On 1 October 2021, the Minister of Trade, Industry and Competition, Ebrahim Patel, published the Companies Act Amendment Bill, 2021 (“the Amendment Bill”). The Amendment Bill seeks to amend certain provisions of the Companies Act 71 of 2008 (“the Act”), which commenced more than a decade ago, by providing clarity, reducing the regulatory regime on businesses, intensifying anti-money laundering provisions, improving the disclosure requirements, and enhancing shareholder powers in a company.
This three-part series article focuses on the proposed amendments that aim to reduce the regulatory regime on businesses.
The first part of this three-part series will focus on amendments that impact all companies. The second part will focus on amendments impacting private companies, and the third and final part will focus on amendments that will impact public companies.
Objectives of the proposed Amendment Bill
With the complicated and burdensome administrative processes in the Act, many businesses find themselves swamped with regulatory hurdles that constitute a barrier to economic growth. This ultimately impacts negatively on employment, revenue generation, and the competitive environment in which a business finds itself.
The proposed amendments are intended to bring about a piece of legislation that provides for the ease of doing business. The elimination of excessive administrative processes is necessary to remove the entry barrier for small and medium businesses, and provide for a more cost-effective piece of legislation.
The Amendment Bill is also intended to be more cost-effective. Cost efficiency is an important policy objective of all legislation and regulations.
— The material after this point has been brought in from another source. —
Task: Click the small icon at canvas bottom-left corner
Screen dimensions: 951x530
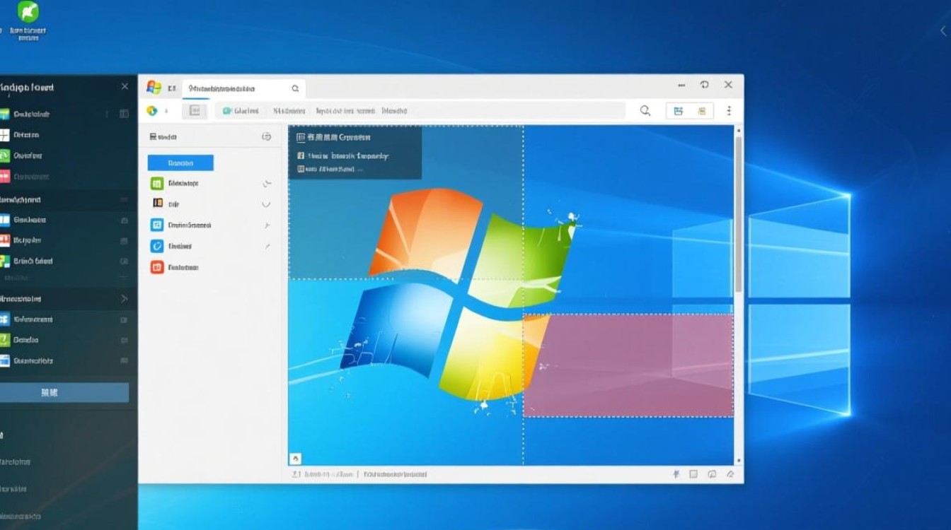Action: point(296,459)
The Amendment Bill aims to achieve this by reducing the compliance requirements and lessening the administrative burdens placed on businesses.
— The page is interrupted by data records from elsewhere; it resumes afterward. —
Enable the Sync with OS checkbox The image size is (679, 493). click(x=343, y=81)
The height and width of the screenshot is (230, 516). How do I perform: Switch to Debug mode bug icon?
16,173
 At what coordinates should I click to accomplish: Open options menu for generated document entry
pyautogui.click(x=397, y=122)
Furthermore, the Amendment Bill identified the changes needed to keep up with the current trends and close any loopholes by providing for the strengthening of disclosure requirements, enhancement of shareholder powers in a company, tightening anti-money laundering gaps, as well as providing for greater transparency and accountability in companies.
Proposed amendments that will have an impact on all companies
Definition of “True Owner”
South Africa is part of an international effort that is intended to address the concerns of terrorism and money laundering around the globe. South Africa’s rating in the Mutual Evaluation Assessment pointed to weakness in determining who the true owner of shares is in companies.
At present, the Act currently lacks adequate provisions to establish the identity of the true owners of a company. The Amendment Bill addresses this weakness by providing for a definition of “true owner” and creating additional steps to establish and report a company’s true ownership.
The term “true owner” is defined in the Amendment Bill as “a natural person, who would in all the circumstances be considered to be the ultimate and true owner of the relevant securities, whether by reason of being capable either directly or indirectly (via the intermediation of others in the chain of holders of beneficial interest in the relevant securities) of directing the registered holder with regard to the securities or because of being a person for whose benefit the securities ensure or for any other reason, not limited to the same kind or class, which could be the registered holder itself, or if the registered holder is not the true owner, or the only true owner, would be the last person in the chain of any holders of beneficial interest in the relevant securities”.
It is important to note that the proposed definition of “true owner” is in line with the definition of “beneficial owner” in the Financial Intelligence Centre Act 38 of 2001. This demonstrates that the purpose of the amendment is to eliminate company ownership arrangements that are used for illicit and criminal purposes.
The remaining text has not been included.